Exercise brief
Every line of the records below that has the word "dropdown" should be copied.

Records for the exercise

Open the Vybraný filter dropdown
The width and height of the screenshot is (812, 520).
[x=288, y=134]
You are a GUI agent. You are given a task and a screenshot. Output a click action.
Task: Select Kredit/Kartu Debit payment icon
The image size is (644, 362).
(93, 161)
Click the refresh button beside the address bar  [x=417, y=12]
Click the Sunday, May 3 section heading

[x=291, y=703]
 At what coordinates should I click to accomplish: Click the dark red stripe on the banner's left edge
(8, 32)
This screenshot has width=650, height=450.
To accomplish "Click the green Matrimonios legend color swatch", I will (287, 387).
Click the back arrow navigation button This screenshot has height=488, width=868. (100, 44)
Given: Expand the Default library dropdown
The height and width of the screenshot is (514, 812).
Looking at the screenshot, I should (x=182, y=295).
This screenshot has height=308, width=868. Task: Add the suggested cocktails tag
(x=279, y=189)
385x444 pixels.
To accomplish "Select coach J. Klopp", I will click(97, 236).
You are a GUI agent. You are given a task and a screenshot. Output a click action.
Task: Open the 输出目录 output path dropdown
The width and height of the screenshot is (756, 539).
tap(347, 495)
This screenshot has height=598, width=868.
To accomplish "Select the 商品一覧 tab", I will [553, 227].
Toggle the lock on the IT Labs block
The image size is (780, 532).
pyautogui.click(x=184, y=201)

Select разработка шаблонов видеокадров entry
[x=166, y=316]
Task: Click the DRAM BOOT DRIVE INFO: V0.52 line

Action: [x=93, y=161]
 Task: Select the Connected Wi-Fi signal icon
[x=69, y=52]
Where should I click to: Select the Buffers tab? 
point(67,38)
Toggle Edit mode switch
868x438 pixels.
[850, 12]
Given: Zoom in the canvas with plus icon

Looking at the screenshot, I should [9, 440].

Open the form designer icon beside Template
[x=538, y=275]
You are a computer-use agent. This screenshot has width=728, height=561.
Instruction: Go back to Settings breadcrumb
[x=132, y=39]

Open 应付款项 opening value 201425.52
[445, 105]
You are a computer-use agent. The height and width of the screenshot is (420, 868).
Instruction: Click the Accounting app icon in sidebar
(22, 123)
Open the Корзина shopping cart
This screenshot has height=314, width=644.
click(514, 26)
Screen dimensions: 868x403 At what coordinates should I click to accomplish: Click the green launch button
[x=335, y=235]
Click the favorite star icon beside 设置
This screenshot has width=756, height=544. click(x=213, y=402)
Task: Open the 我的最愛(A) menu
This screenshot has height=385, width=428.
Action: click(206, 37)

Solution to the exercise
Open the Vybraný filter dropdown
Given: Expand the Default library dropdown
Task: Open the 输出目录 output path dropdown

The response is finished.